● **Work item**: Whatever the records below hold, copy it all out exactly.

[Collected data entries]

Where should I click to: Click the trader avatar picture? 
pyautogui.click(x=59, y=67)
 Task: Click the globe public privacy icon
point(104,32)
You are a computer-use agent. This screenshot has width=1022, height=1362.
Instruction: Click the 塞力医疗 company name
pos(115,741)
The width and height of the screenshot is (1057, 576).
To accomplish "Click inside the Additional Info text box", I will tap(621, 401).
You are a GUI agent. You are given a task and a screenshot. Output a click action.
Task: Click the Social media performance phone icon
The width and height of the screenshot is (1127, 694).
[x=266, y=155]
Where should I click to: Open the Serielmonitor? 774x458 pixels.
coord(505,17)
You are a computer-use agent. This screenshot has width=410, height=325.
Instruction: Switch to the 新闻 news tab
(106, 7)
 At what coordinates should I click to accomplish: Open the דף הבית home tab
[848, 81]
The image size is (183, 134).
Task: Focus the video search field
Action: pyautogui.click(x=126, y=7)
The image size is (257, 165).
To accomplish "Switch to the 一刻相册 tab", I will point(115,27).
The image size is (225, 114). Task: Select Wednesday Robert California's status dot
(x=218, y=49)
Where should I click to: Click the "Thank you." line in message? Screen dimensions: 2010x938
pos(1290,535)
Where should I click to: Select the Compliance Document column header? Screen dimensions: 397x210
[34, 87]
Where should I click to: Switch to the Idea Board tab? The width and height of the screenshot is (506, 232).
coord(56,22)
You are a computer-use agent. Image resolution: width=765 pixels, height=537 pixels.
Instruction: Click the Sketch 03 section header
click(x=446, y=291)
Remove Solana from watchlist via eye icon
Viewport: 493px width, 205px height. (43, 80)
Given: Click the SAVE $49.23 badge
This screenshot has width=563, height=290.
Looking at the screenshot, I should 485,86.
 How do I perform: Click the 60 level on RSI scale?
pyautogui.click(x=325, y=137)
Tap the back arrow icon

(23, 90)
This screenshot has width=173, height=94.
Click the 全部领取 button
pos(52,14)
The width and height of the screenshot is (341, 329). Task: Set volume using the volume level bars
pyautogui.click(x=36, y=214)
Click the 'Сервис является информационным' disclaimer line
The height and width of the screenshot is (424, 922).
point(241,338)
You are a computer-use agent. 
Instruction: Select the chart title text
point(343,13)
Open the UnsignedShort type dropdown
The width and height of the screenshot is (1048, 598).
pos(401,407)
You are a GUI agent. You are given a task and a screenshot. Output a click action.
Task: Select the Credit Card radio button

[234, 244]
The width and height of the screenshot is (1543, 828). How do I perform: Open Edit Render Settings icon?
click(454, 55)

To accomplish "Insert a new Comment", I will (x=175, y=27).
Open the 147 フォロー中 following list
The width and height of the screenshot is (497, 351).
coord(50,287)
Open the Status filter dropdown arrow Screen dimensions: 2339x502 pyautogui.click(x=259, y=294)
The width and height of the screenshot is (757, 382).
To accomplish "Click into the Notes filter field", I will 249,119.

● **Exercise result**:
Where should I click to: Click the trader avatar picture? 
pyautogui.click(x=59, y=67)
 Task: Click the globe public privacy icon
point(104,32)
You are a computer-use agent. This screenshot has width=1022, height=1362.
Instruction: Click the 塞力医疗 company name
pos(115,741)
The width and height of the screenshot is (1057, 576).
To accomplish "Click inside the Additional Info text box", I will tap(621, 401).
You are a GUI agent. You are given a task and a screenshot. Output a click action.
Task: Click the Social media performance phone icon
The width and height of the screenshot is (1127, 694).
[x=266, y=155]
Where should I click to: Open the Serielmonitor? 774x458 pixels.
coord(505,17)
You are a computer-use agent. This screenshot has width=410, height=325.
Instruction: Switch to the 新闻 news tab
(106, 7)
 At what coordinates should I click to accomplish: Open the דף הבית home tab
[848, 81]
The image size is (183, 134).
Task: Focus the video search field
Action: pyautogui.click(x=126, y=7)
The image size is (257, 165).
To accomplish "Switch to the 一刻相册 tab", I will point(115,27).
The image size is (225, 114). Task: Select Wednesday Robert California's status dot
(x=218, y=49)
Where should I click to: Click the "Thank you." line in message? Screen dimensions: 2010x938
pos(1290,535)
Where should I click to: Select the Compliance Document column header? Screen dimensions: 397x210
[34, 87]
Where should I click to: Switch to the Idea Board tab? The width and height of the screenshot is (506, 232).
coord(56,22)
You are a computer-use agent. Image resolution: width=765 pixels, height=537 pixels.
Instruction: Click the Sketch 03 section header
click(x=446, y=291)
Remove Solana from watchlist via eye icon
Viewport: 493px width, 205px height. (43, 80)
Given: Click the SAVE $49.23 badge
This screenshot has width=563, height=290.
Looking at the screenshot, I should 485,86.
 How do I perform: Click the 60 level on RSI scale?
pyautogui.click(x=325, y=137)
Tap the back arrow icon

(23, 90)
This screenshot has width=173, height=94.
Click the 全部领取 button
pos(52,14)
The width and height of the screenshot is (341, 329). Task: Set volume using the volume level bars
pyautogui.click(x=36, y=214)
Click the 'Сервис является информационным' disclaimer line
The height and width of the screenshot is (424, 922).
point(241,338)
You are a computer-use agent. 
Instruction: Select the chart title text
point(343,13)
Open the UnsignedShort type dropdown
The width and height of the screenshot is (1048, 598).
pos(401,407)
You are a GUI agent. You are given a task and a screenshot. Output a click action.
Task: Select the Credit Card radio button

[234, 244]
The width and height of the screenshot is (1543, 828). How do I perform: Open Edit Render Settings icon?
click(454, 55)

To accomplish "Insert a new Comment", I will (x=175, y=27).
Open the 147 フォロー中 following list
The width and height of the screenshot is (497, 351).
coord(50,287)
Open the Status filter dropdown arrow Screen dimensions: 2339x502 pyautogui.click(x=259, y=294)
The width and height of the screenshot is (757, 382).
To accomplish "Click into the Notes filter field", I will 249,119.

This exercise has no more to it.